EXERCISE: From the article on Tyre Nichols, list each charge brought against the officers.

SUPPLIED TEXT:
□ □ □ □ □
Tyre Nichols was laid to rest on Wednesday, the 29-year-old Fedex worker who was pulled over for suspicion of reckless driving on January 7 by the Memphis Police Department. Rev. Al Sharpton gave the eulogy, Vice President Kamala Harris attended the ceremony, and both called for Congress to pass the George Floyd Justice in Policing Act.
Fleeing the scene, Nichols’ led the officers on an 800 meter chase to a second encounter where a pole-mounted surveillance camera on Castlegate Lane captured five officers collectively kicking him in the face; striking his back with a baton; tasing his chest and torso; punching and pepper spraying his face. Nichols complained of shortness of breath throughout the three minute encounter, repeatedly calling out for his mother.
Nichols was hospitalized in critical condition and died three days later. An autopsy commissioned by his family found that Nichols had suffered "extensive bleeding caused by a severe beating.”
Officers Tadarrius Bean (24), Demetrius Haley (30), Emmitt Martin III (30), Desmond Mills Jr. (32), and Justin Smith (28) — summarily charged with aggravated assault, kidnapping, misconduct, oppression and murder — were members of a 40-person special unit called SCORPION (Street Crimes Operation to Restore Peace In Our Neighborhoods).
Responding to 300+ homicides in 2021, Chief Cerelyn Davis of the Memphis Police explains, “This unit was created to basically target the hot-spot areas where we saw frequent aggravated assaults and high crime.”
"Yet the unit’s main mission appeared to be conducting mass pullovers in poor neighborhoods that are home to many people of color," says Decarcerate Memphis, a group pushing for accountability in the criminal justice system.
□ □ □ □ □
DATA FOR REVIEW:
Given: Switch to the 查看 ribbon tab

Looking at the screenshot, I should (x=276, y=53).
□ □ □ □ □
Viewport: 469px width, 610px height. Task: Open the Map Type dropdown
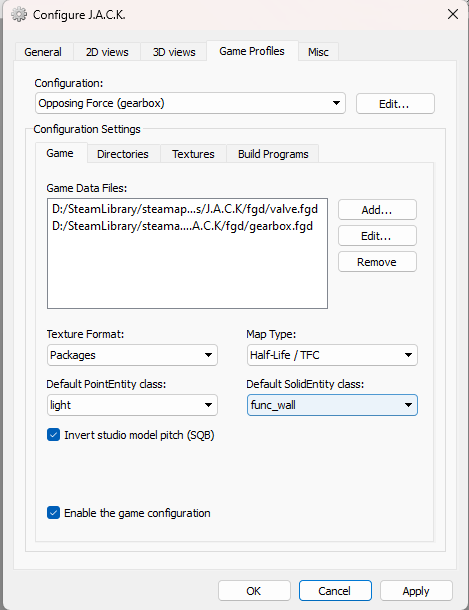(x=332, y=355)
□ □ □ □ □
SOLUTION TO THIS PROBLEM: Aggravated assault, kidnapping, misconduct, oppression, murder